La réalité est, comme souvent, beaucoup plus nuancée. Selon le journaliste Robert Hart de The Verge, ce récit héroïque occulte des faits scientifiques essentiels.
L’IA est un assistant, pas un créateur
Première chose à savoir : ChatGPT n’a pas conçu le vaccin. Paul Conyngham a utilisé le chatbot comme un assistant de recherche. Il a fouillé la littérature médicale et identifié des pistes comme l’immunothérapie. C’est du travail documentaire, pas de la création biologique.
Le véritable travail a été effectué par des humains en blouse blanche. Ce sont les chercheurs de l’Université de Nouvelle-Galles du Sud (UNSW) qui ont établi le profil génétique du cancer de Rosie. Sans ces experts et leurs séquenceurs, les suggestions de l’IA ne seraient restées que du texte sur un écran.

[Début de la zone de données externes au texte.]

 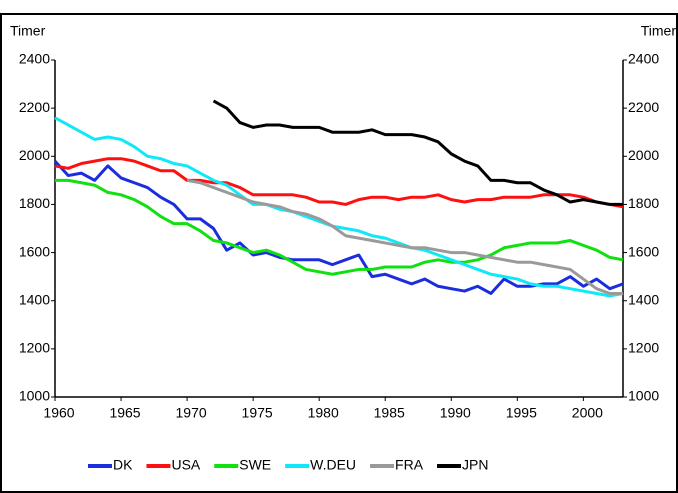 I want to click on y2-tick-label: 1200, so click(x=644, y=348).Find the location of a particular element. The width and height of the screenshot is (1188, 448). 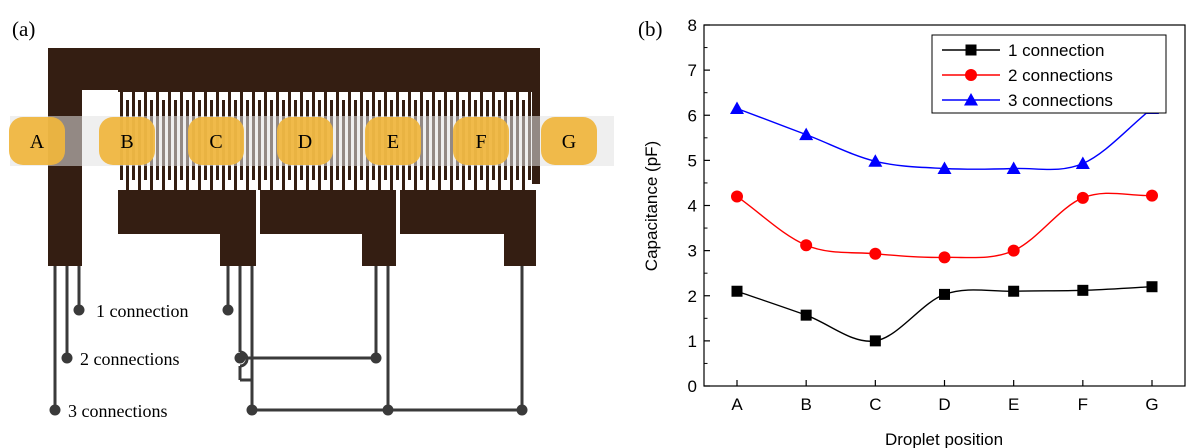

droplet-d: D is located at coordinates (305, 141).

Concernant AlphaFold, l’outil de Google DeepMind, son rôle est tout aussi spécifique. Il aide à prédire la structure des protéines pour formuler des hypothèses. Mais le professeur David Ascher précise sur The Verge que ce n’est pas un système « clé en main » pour fabriquer des remèdes. On est loin de l’application magique.
Quant à l’intervention de Grok, l’IA d’Elon Musk, elle ressemble davantage à une opération de communication. Paul Conyngham affirme que Grok a « conçu la structure finale » du vaccin. Pourtant, personne ne sait concrètement ce que cela signifie.
Rosie va mieux, elle court après les lapins, et c’est une excellente nouvelle. Mais elle n’est pas guérie. Certaines de ses tumeurs ont diminué, une autre n’a pas réagi du tout. Paul Conyngham lui-même l’admet : ce n’est pas une guérison totale.
Le problème, c’est que ce traitement n’est pas le fruit de la seule IA. Rosie a reçu un vaccin à ARNm personnalisé en même temps qu’une immunothérapie classique. Il est donc scientifiquement impossible de savoir quelle part du succès revient au vaccin expérimental et laquelle revient au traitement conventionnel.
Enfin, il y a l’aspect financier. Ce « miracle » n’est pas accessible au commun des mortels. Il a nécessité des dizaines de milliers de dollars et l’accès à des laboratoires de pointe. Ce n’est pas une démocratisation des soins, c’est une expérimentation de luxe pour un propriétaire très bien averti.